Euro-centric Theory June 26, 2015

In an essay entitled “The World is Not Flat,” sociologist Stephen Warner describes his growing realization of the limits of sociological theories of religion. Initially attracted to the “sacred canopy” ideas of Berger and Luckman, he came to the insight that the theories were forged from European rather than American experience, and for that reason their application to American religion was limited.
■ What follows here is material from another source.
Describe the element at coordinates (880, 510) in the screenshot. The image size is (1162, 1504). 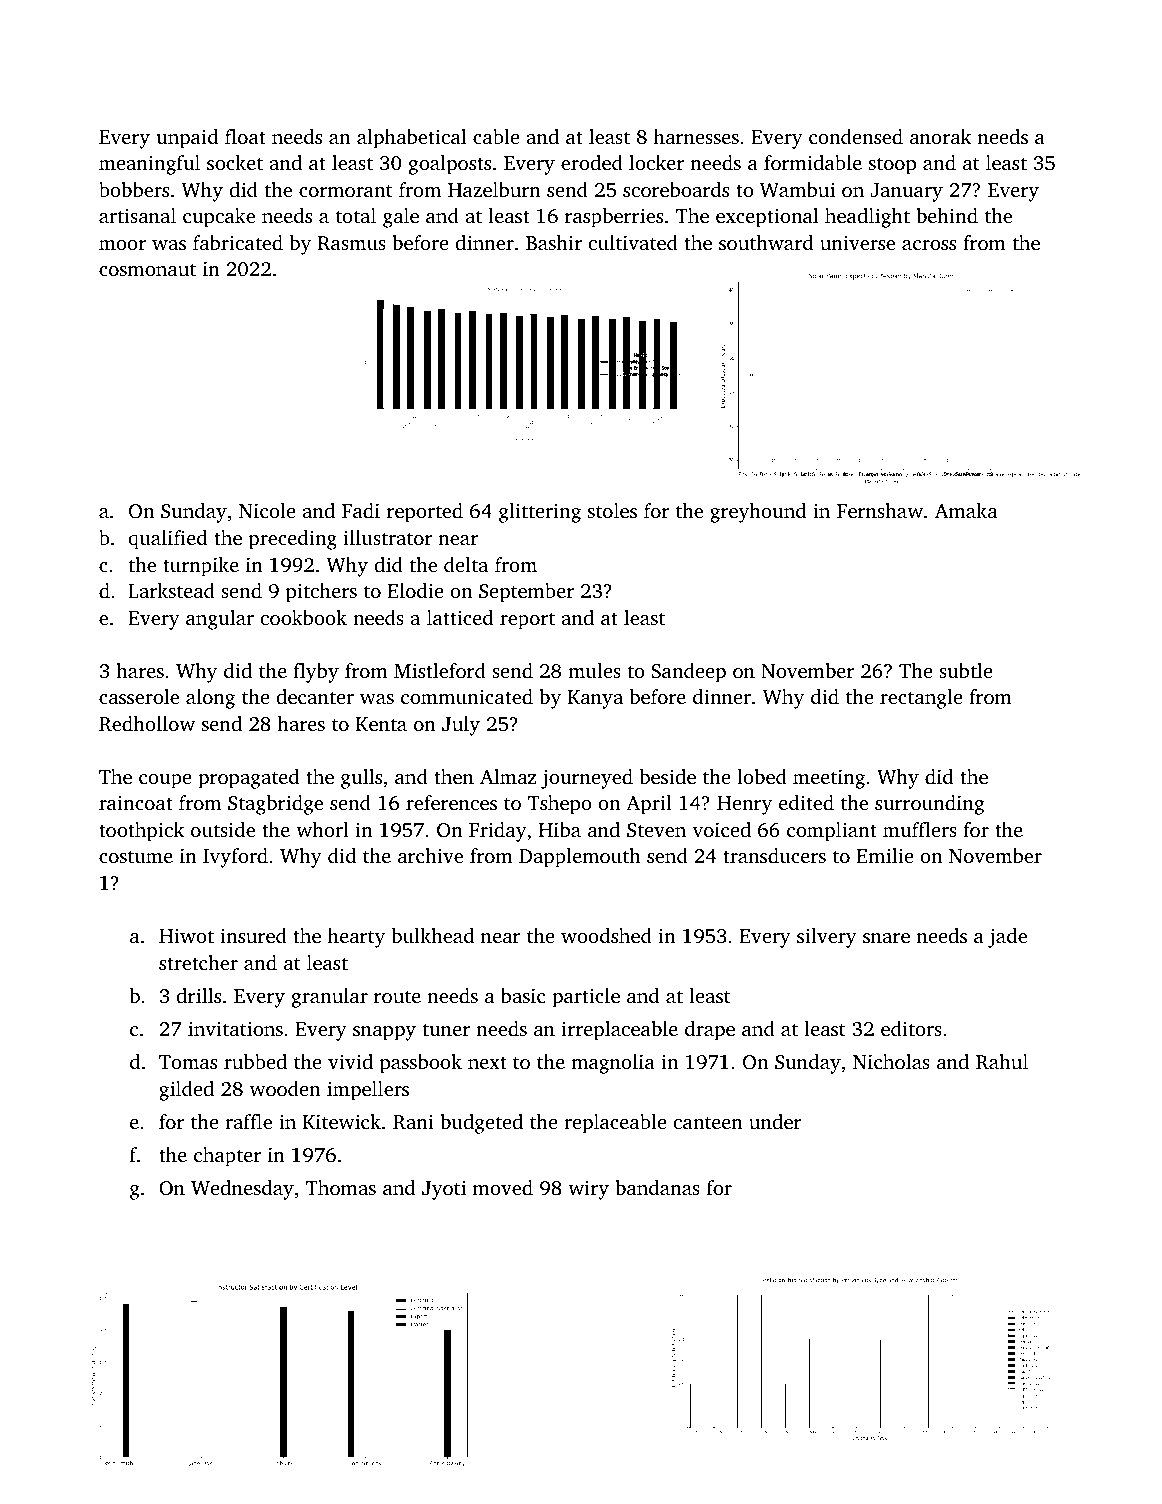
I see `Fernshaw` at that location.
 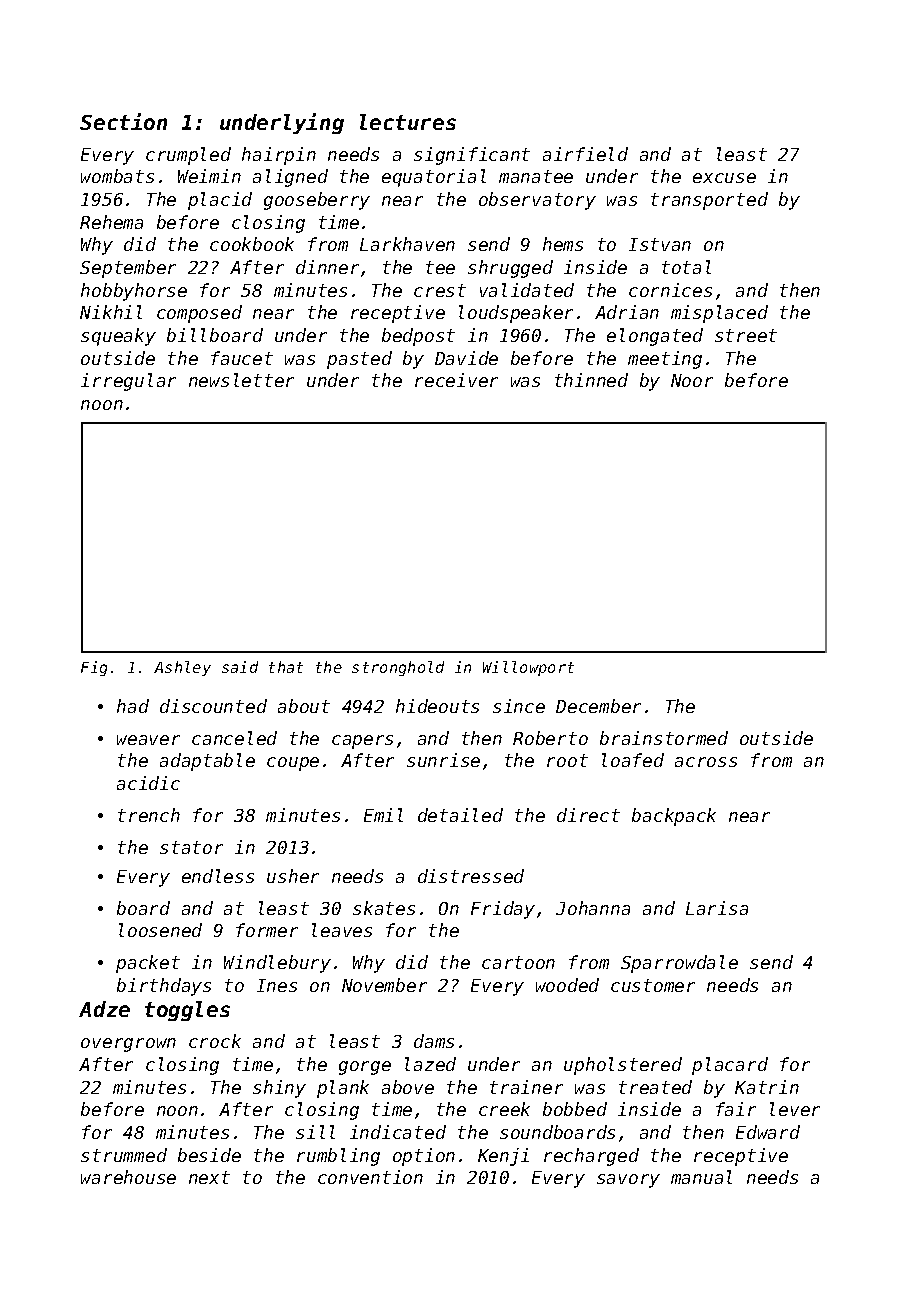 I want to click on receiver, so click(x=456, y=380).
As Warner puts it, “religious institutions in the US had never been embedded within what the reigning theory spoke of as a single societal ‘sacred canopy.’ I insisted that that concept, or what may be translated as a monopoly established religion, applied instead to the historic experience of European societies from the time of Constantine until the Reformation, extending much longer in countries like Spain, Italy, and Sweden. With the erosion, or collapse, of the sacred canopy, issues of plausibility and the challenge of pluralism confronted the previously protected European religious monopolies. But because religious pluralism was part of the US experience from the outset, because the US had an ‘open market’ for religion, because religious institutions could not count on the support of the state, because in the absence of state funding they had to persuade people to follow them, and because many of them did so with remarkable success, many of the matters (e.g., pluralism, plausibility) that the reigning theory took as problems that had to be addressed were, in the American context, not real problems at all. Instead, the understanding of American religion demanded that analysts explain, for example, why some religious bodies were more successful than others in attracting and maintaining adherents and why adherents of one religious body were, say, more likely to support women’s rights than were others. When, as in Europe, there were many fewer religious options, such questions of variation among them were much less compelling” (2-3).

Apart from the few, brief establishments during the colonial and early national periods, American churches have never had a monopoly. Even the establishments were rapidly contested (Anne Hutchison, Roger Williams). Having never been a monopoly faith, the American churches have been shattered by the collapse of monopoly and the rise of competition. Pluralism doesn’t undermine plausibility because pluralism was a fact of life from the outset.

What this misses, though, is the fact that America did have a soft, informal establishment through much of our first two centuries. The loss of that quasi-monopoly over the past half-century has been disorienting for a Protestantism that used to regard the U.S. as a Protestant republic.